There were numerous control room interiors and a ton of outdoor scenes where we had to seamlessly blend in the ADR. But the nice thing is, he is not at all afraid to pan dialog to the right or to the left—and not just leave in the center speaker as most soundtracks are mixed. But he doesn't have us pan dialog for a cheeseball or geographical effect; he's more open up to the space so he can get important group lines or offstage lines to poke through and tell the story.

Noyce spent five months writing, casting, and recording the group dialog, as he considered every single line crucial to story. In a key scene at New York's St. Patrick's Cathedral, where the President is delivering a eulogy and all hell breaks loose, the director kept the extras on location for some special sound-only recordings, and the production sound mixer William Sarokin recorded some stellar lines for perspective and background group ‘walla’ reactions with the same level of energy that they had during the original filming, only with the real natural reverb intact—and not artificially applied by some plug-in or echo chamber.

The church scene is a real good example of how he is not afraid to move sound cues around the room. He cuts constantly to all these different angles, from security areas where they're monitoring the eulogy and the President is off to the right, then over to the rear, cut to the catacombs and you hear him reverberating through the speakers, then you pop up on the other side of the church, then you're tight up on him. And all those reverbs are panned. But with all that reverb it was never distracting. The director had us move the dialog without the audience even noticing that it was being done—a very natural three dimensional audio experience.

The group dialog track became key for Noyce because it adds that layer of verisimilitude, placing the audience believably in the center of the action. None of that, ‘Duck, he's got a gun'ism’!’ Every line had meaning. My favorite scene is really all of reel 5, when you're down in the bunker under the White House. You have professional newscasters commenting on this crazy day, coming out of monitors in a room full of people, walkie-talkies, perspective cuts in and out of the room. At one point I put this cool P.A. effect on our lead actors because they're coming out of a speaker. Then we're back in the room inside all the chaos. It's an amazing use of layers, and you hear every syllable. William did a great job with the production track, and Deborah Wallach did a great job of providing ADR that was seamless.
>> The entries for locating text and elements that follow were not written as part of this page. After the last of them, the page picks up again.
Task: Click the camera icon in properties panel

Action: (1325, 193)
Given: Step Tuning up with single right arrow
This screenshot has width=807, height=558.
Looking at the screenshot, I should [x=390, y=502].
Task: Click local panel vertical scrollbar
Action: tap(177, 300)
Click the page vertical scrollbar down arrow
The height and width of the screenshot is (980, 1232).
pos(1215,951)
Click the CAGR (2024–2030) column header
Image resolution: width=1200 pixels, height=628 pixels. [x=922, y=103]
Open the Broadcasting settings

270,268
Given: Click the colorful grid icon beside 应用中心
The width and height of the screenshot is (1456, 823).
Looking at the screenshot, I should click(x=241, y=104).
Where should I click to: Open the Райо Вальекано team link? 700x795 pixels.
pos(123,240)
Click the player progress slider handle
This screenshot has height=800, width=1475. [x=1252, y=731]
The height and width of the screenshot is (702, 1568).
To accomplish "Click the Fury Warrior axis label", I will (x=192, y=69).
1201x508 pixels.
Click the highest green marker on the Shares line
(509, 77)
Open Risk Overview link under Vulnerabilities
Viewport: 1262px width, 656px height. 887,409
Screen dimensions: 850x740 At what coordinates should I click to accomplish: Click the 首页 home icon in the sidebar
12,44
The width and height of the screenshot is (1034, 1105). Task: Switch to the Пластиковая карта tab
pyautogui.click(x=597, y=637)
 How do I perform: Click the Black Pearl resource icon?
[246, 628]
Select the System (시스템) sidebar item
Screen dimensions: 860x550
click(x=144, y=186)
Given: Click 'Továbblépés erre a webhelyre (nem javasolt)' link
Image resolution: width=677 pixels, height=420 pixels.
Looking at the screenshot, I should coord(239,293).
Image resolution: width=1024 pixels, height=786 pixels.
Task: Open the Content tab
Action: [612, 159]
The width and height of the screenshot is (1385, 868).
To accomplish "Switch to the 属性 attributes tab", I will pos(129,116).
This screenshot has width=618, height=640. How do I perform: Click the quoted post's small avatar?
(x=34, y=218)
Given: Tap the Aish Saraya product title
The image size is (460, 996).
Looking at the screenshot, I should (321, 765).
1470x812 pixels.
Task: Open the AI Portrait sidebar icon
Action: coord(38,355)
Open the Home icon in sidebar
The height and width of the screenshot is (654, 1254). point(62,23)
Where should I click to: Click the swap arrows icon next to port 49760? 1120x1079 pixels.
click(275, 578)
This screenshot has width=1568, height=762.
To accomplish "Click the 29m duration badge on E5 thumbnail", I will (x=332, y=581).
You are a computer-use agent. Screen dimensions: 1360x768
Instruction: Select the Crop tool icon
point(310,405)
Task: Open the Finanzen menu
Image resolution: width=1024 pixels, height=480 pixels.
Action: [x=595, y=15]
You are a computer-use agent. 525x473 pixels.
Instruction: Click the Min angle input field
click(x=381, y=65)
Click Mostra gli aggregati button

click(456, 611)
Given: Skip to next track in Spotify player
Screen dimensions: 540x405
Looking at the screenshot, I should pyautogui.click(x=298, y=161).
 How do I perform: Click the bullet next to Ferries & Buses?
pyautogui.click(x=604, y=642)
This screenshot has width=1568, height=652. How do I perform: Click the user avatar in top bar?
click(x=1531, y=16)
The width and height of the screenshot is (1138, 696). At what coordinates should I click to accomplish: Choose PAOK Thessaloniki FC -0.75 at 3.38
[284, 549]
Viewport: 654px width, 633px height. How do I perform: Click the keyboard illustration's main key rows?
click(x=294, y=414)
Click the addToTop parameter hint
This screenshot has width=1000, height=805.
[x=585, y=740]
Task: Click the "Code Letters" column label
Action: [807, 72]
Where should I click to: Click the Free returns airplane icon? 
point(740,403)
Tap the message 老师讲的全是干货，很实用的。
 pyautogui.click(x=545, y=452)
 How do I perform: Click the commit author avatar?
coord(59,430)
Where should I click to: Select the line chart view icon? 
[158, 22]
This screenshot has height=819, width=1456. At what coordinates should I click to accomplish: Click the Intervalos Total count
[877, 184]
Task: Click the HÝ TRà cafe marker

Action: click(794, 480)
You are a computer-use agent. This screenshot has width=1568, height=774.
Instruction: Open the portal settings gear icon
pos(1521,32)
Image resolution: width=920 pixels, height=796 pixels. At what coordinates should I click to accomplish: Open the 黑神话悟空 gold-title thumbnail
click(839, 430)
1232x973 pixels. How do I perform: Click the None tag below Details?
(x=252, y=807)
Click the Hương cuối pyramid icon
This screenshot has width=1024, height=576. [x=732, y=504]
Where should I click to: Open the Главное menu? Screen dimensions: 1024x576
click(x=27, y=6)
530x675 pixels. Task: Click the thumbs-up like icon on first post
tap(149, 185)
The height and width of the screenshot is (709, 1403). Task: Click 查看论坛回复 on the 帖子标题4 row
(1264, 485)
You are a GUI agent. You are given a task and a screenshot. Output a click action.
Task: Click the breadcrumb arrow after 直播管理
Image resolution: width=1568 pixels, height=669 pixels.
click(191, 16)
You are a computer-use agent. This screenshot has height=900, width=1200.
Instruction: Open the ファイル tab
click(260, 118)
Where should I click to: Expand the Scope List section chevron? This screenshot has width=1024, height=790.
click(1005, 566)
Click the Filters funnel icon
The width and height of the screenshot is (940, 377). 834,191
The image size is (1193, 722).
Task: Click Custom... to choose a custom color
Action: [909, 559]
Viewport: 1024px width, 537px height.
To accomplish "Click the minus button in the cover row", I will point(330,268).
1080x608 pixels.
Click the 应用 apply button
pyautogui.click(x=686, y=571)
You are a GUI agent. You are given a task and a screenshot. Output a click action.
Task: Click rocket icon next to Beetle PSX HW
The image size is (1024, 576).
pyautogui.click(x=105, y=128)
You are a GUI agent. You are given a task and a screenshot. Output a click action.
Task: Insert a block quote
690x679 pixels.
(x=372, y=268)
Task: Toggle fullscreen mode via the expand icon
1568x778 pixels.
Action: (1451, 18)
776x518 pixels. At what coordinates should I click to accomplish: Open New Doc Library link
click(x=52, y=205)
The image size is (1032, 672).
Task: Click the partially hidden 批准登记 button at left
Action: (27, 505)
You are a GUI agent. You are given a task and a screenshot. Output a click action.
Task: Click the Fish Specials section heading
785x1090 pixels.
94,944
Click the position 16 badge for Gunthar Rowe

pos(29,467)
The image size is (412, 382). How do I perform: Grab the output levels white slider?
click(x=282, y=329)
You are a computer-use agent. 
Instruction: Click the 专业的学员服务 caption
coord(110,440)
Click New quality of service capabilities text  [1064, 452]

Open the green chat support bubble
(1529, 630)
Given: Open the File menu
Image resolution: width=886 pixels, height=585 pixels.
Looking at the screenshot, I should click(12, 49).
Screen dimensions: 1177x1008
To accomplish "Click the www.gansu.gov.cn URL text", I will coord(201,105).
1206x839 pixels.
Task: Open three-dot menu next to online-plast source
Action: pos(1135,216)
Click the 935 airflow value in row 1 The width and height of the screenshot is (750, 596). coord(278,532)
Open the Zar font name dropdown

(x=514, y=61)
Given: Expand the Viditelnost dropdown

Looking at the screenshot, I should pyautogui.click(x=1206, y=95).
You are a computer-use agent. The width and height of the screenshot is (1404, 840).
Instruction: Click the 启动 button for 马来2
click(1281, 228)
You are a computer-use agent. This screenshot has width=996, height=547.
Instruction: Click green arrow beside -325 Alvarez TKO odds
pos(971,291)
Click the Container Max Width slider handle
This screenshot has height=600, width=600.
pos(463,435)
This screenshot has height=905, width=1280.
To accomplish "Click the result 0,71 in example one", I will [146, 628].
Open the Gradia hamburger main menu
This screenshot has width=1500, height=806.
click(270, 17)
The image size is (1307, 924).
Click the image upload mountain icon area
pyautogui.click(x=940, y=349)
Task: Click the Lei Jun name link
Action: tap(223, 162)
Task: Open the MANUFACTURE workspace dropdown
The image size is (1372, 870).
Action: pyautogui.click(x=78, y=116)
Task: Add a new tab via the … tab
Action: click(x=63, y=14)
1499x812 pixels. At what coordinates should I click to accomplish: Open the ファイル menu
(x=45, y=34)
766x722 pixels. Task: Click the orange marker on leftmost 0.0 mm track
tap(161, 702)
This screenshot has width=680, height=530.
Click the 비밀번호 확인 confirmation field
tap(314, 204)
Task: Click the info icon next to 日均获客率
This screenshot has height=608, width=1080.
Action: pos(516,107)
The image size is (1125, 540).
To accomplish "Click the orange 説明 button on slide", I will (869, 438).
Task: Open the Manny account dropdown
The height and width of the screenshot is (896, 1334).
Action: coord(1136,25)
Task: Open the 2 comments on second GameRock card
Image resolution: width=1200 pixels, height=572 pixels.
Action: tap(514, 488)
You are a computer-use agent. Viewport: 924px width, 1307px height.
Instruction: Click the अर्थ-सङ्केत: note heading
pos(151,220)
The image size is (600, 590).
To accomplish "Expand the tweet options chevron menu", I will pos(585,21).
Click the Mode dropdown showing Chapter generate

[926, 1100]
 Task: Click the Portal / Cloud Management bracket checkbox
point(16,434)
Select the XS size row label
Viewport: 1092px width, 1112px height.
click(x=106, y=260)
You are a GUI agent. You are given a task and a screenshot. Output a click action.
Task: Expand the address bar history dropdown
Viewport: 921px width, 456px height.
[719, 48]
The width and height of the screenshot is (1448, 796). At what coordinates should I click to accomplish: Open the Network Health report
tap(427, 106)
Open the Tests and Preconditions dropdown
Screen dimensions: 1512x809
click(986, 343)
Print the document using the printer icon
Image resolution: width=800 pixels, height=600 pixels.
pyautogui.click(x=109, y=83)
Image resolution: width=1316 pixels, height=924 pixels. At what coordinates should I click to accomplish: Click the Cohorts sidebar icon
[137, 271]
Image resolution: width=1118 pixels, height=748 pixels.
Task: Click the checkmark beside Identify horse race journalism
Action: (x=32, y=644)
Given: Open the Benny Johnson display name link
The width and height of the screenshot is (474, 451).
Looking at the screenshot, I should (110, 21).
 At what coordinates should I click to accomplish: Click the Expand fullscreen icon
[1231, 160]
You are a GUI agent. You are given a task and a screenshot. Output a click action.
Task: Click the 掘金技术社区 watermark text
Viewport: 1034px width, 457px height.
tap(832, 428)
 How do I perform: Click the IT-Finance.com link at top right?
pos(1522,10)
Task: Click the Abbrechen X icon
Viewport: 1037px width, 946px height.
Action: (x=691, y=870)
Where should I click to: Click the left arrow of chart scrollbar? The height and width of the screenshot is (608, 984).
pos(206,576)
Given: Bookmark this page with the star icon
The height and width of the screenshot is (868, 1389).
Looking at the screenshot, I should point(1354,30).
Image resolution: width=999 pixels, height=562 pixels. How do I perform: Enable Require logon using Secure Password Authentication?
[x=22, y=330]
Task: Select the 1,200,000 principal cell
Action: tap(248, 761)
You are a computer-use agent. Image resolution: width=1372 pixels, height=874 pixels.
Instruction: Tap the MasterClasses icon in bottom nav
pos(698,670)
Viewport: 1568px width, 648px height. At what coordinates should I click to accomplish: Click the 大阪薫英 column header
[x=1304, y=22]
No doubt audiences will leave theaters feeling like they've been on a roller coaster, but the way it's been set up, they won't feel yanked around and they won't feel ear fatigue or the lingering effects of sonic bombardment.

Salt is a great ride, one of the better films I've worked on in along time. A spy thriller is right up my alley, and this is Phillip Noyce doing what he does best.

Phillip said, “This mix team could be described as ‘smooth as silk’.” I don't think I've ever had a soundtrack that was so complex and yet at first appears to be quite straightforward. I've had many tracks over the years that have cried out to the audience, ‘Listen to me!’ This track doesn't cry out ‘listen to me’ —you just find yourself sitting in the middle of an audio experience.

You don't know what is being done to you, but these sound mixers are wrapping you up and pushing you along this way and pulling you that way. But because they have mixed the interwoven cues with such subtlety, you give over to the experience. And that is truly great sound mixing—an art form that Greg Russell and his colleagues have done many times—many years.

Real veteran “know-how” cannot be taught—it takes time.